Last Friday, the Philadelphia Phillies (61-48) stood poised atop the National League East with a comfortable seven-game lead ahead of Florida as the Marlins headed to the City of Brotherly Love for an important three-game series.

By the time the Marlins left, however, the huge lead shrunk down to only four games and the Phils are suddenly looking quite vulnerable.

It’s not so much that the Marlins outscored the Phillies 21 to 9 and outhit them by a stunning margin of 39 to 21 -- although that certainly helps -- but it’s the road that lies directly ahead. It's not going to be an easy one.

This week the Phillies travel on the road and face two tough ballclubs: the Chicago Cubs (58-51) and the Atlanta Braves (58-54), teams that have beat the Phillies eight of twelve times this season thus far.

And, right now, the Phils look like they would struggle to beat anybody.

After a blistering hot July, they are once again all-too-fallible, losing eight of their last eleven games, including a humiliating 12 to 3 loss to Florida on Sunday where the Phillies were so frustrated that Shane Victorino got ejected while flapping his arms in centerfield (apparently showing his displeasure for the home plate umpire's calls).

I can't blame him, really. It was a lousy day for the home team. Incidentally, 12 runs is the most the Phillies have given up to any ballclub in all of the 2009 season and the Marlins' 19 hits in the game was a season high.

Hmmm.

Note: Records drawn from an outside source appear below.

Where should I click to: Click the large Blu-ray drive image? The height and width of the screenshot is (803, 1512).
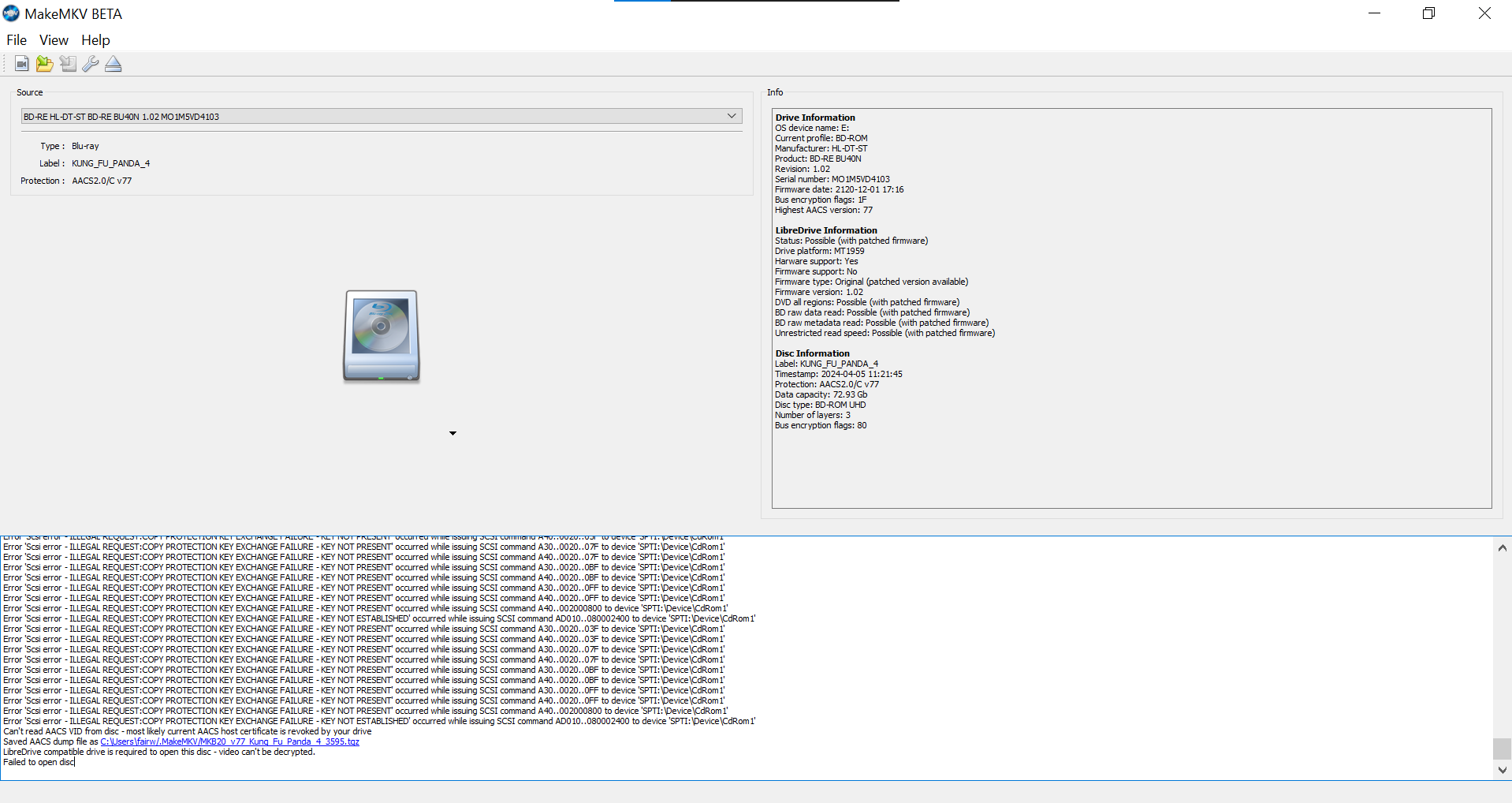click(x=382, y=336)
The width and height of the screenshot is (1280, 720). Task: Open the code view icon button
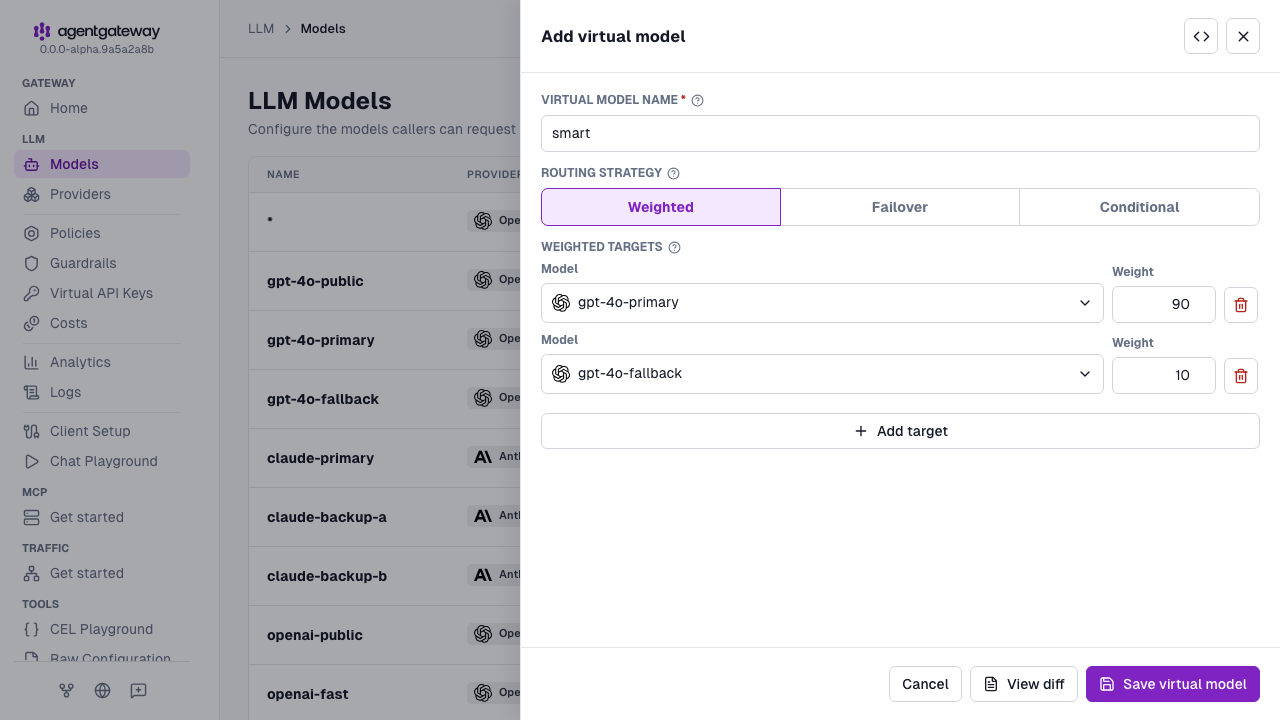coord(1201,36)
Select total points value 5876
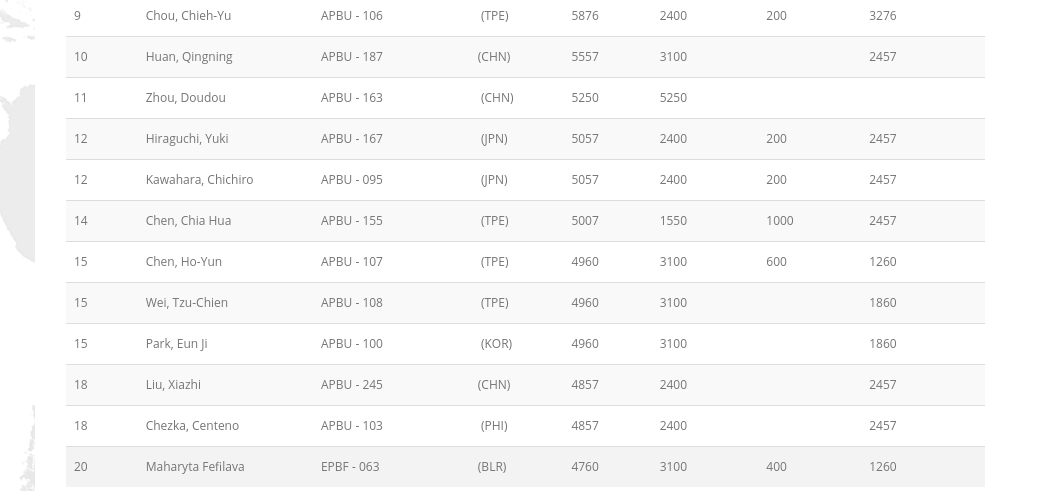This screenshot has height=491, width=1050. pyautogui.click(x=585, y=16)

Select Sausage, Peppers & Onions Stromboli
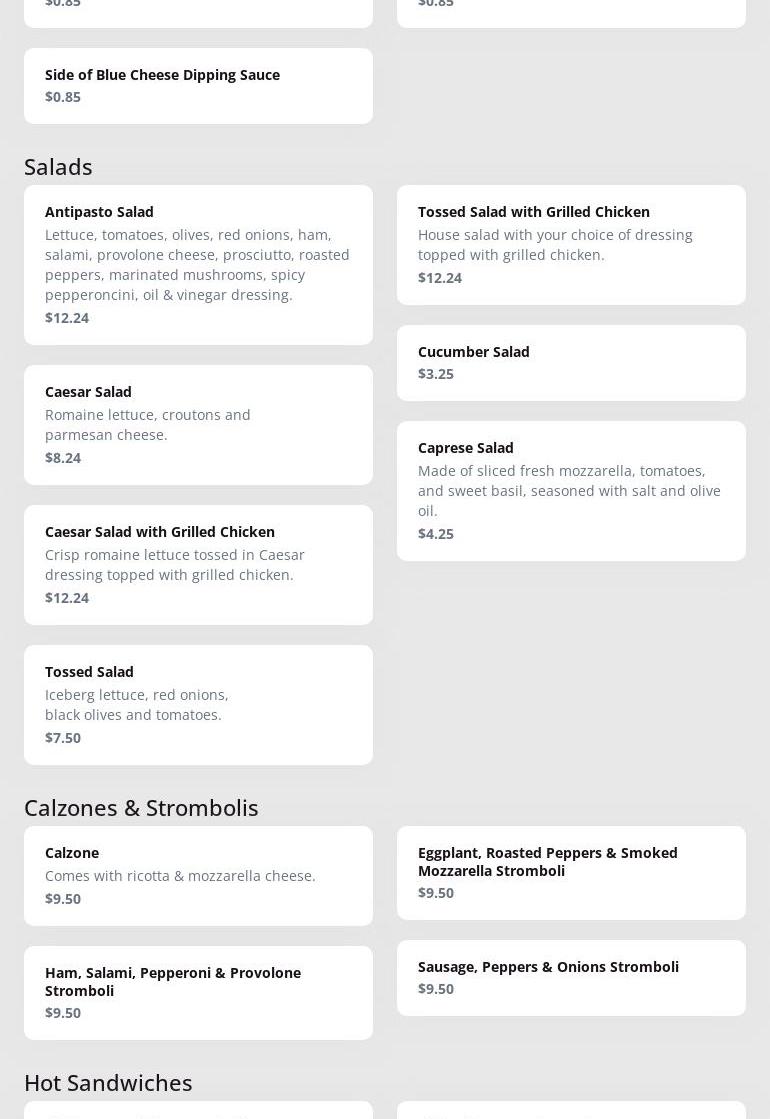[x=548, y=967]
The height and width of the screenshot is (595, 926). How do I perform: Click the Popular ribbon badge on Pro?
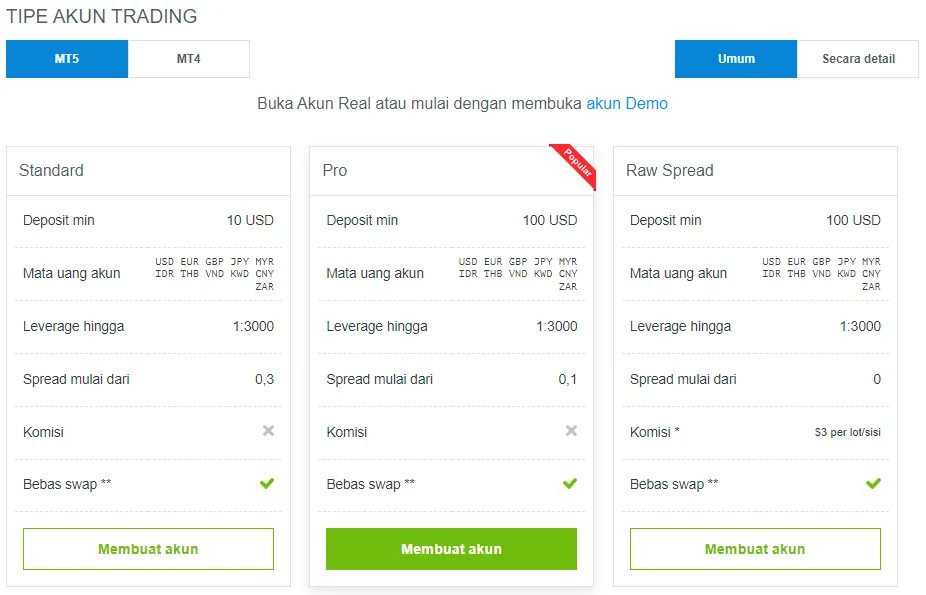pyautogui.click(x=576, y=165)
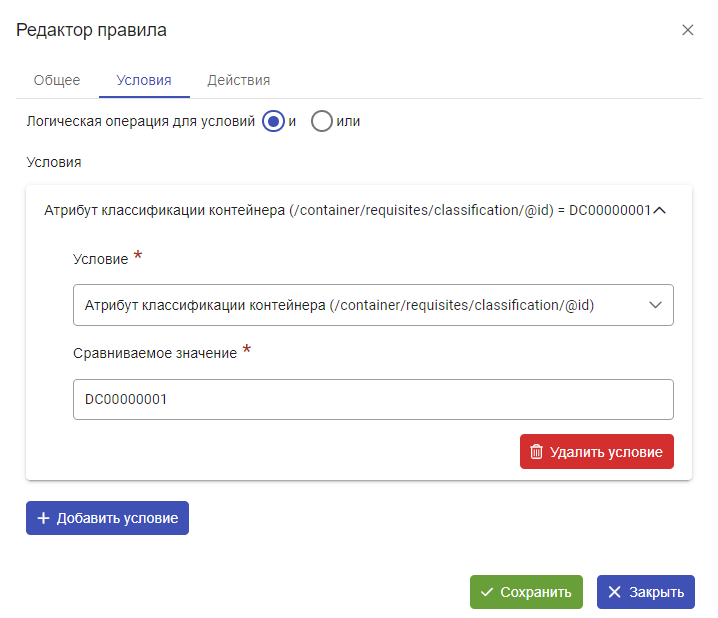The height and width of the screenshot is (618, 718).
Task: Select the "или" logical operation radio button
Action: (x=321, y=121)
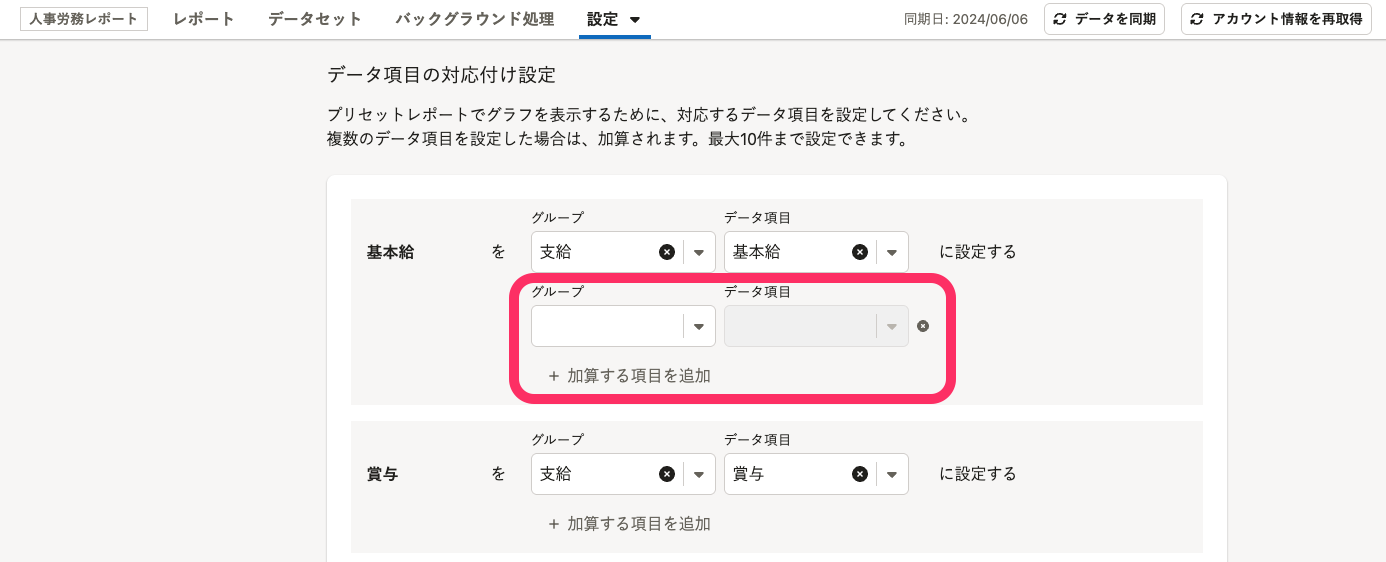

Maybe Victorino was trying to simply fly the Hell out of there.

Still, the home losses to the Marlins are hardly an unusual occurrence this year. It is interesting to note that the Phils and Marlins seems to prefer each other’s ballparks. At Citizens Bank Park, the Marlins are 5-1 in 2009; however, when the two teams meet in Land Shark Stadium, the Phils have won all six games.

Unfortunately, this weekend was played in Philly. Thus, the Marlins exploded offensively right when they need it most. The team batted 39 for 116 (.336) compared to a struggling Phillies club that only hit 21 of 99 (.212).

Helping the Marlins bat like a team of Triple Crown Winners was the Philssputtering starting pitching staff, which didn’t pitch well (4.76 ERA) or deep. They only lasted 17 innings in the series, taxing the bullpen to come in for ten innings in three days. The late inning relievers were simply awful, giving up eleven earned runs and an ERA of 9.9.

Hopefully, the team will enjoy the day off and rest up a bit as clearly fatigue is catching up with them.

The Phillies need to step up this month as they face National League East opponents ten times in the month's remaining 19 games. The club is 25-18 against its own division this season, but if you take out the games against the basement-dwelling Nationals, they are only 15-16.

That's simply not good enough if you want to win the division crown.